Keeping well out to sea, they escaped the net-work of coral reefs which beset the Arabian coast for forty-five miles together; but they could not escape the heat, which overpowered not a few even of the old hands. Again and again strong men were carried fainting from the engine-room, to be tended by a surgeon almost as sick as themselves. The stiff breeze that was blowing, instead of refreshing them, seemed to bring with it the heat of all the African deserts at once, and a passing steamer signaled that she had lost sixteen men by it in two days.
"See that lubber of a mountain spoutin' fire, as if 'twarn't hot enough already!" growled Herrick, pointing to the volcanic islet of Jebel Teer. "That other island yonder's where the Arabs think their spirits go when they die; but I guess if I was a spirit, I'd like to have a cooler berth."
But once through the Straits of Bab-el-Mandeb (Gate of Tears) into the Indian Ocean, Frank's ideas of a tropical voyage were fully realized. Bright skies, smooth seas, a steady breeze abeam keeping all cool, porpoises frolicking around the ship by hundreds, gay-plumaged birds alighting in the rigging, and a dance on deck every night to the music of fiddle and concertina, with a roaring accompaniment of sea-chorus that might have pleased Captain Marryat himself. Frank's throat was sore for a whole day after his patriotic efforts to "give full mouth" to one of these, which began thus:
"May our good ship Arizona have fair winds to fill her sails!

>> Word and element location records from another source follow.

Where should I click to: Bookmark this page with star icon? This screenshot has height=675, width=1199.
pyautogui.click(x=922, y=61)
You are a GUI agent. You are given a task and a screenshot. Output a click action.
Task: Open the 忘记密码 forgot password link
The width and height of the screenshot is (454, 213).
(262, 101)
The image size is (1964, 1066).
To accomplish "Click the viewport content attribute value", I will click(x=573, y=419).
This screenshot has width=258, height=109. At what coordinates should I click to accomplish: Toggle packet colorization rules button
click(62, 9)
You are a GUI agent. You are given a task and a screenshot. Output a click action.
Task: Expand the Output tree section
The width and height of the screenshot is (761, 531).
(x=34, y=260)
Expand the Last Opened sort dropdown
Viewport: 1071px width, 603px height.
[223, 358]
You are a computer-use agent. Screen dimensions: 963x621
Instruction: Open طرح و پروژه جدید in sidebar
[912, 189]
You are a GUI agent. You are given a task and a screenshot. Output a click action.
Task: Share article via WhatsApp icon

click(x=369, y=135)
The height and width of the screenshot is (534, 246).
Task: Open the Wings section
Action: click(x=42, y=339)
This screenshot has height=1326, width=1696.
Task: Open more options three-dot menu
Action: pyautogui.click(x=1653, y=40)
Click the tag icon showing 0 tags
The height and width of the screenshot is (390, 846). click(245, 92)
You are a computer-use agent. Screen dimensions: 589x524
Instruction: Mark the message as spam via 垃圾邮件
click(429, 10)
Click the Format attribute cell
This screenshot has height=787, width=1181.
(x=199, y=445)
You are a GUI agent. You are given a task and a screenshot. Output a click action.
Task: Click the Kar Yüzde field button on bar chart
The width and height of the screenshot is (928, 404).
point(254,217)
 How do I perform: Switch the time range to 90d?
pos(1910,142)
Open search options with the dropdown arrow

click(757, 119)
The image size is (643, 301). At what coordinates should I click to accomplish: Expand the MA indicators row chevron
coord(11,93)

She can race the King of Sharks, not to say the Prince of Whales;
And she'll laugh at Arab roaches and at crawling British snails,
As she goes sailing on."
The guns were got ready as they ran through the pirate-haunted Straits of Malacca; and though no pirate ventured to attack them, they had to face an enemy quite as dangerous that very afternoon. Frank, who had been looking at the blue Sumatra hills, with here and there a curl of smoke above the trees to show where the sandalwood gatherers were at work, was suddenly startled by the cry of, "A water-spout!"
There it was, sure enough, the long dark pillar, topped by a mass of black cloud, moving swiftly over the sea. Two native fishing-boats were flying before it, one of which was speedily drawn into the swirling foam at the base of the column. The other, more fortunate, got under the lee of the steamer.
SINGAPORE PILOT-BOAT.
"Give him a shot, Herrick," shouted the Captain, and the old quartermaster obeyed. The first shell missed, though so narrowly that the spout was seen to quiver; but the second burst right upon the thinnest part of the column, which broke and fell, with a noise that might have been heard for miles. For a moment the whole air was dark as night with spray and smoke; then a torrent of rain burst upon them, and when it cleared away, not a trace of their terrible enemy was to be seen.
The morning after her water-spout adventure the Arizona sighted the light-ship marking the approach to Singapore; and after an exciting race with an English screw-steamer, ran safely over the bar into the harbor. This was certainly rather hard upon the native pilot-boat, which had put out to her in the hope of a job; and the six black, half-clothed scarecrows who pulled it vented their feelings in a prolonged howl and a clatter of their diamond-shaped oar blades, to which Jack Dewey replied by asking, with an air of deep interest, how much they would take to "come on board and new pitch the boats with the tar off their elegant black hides."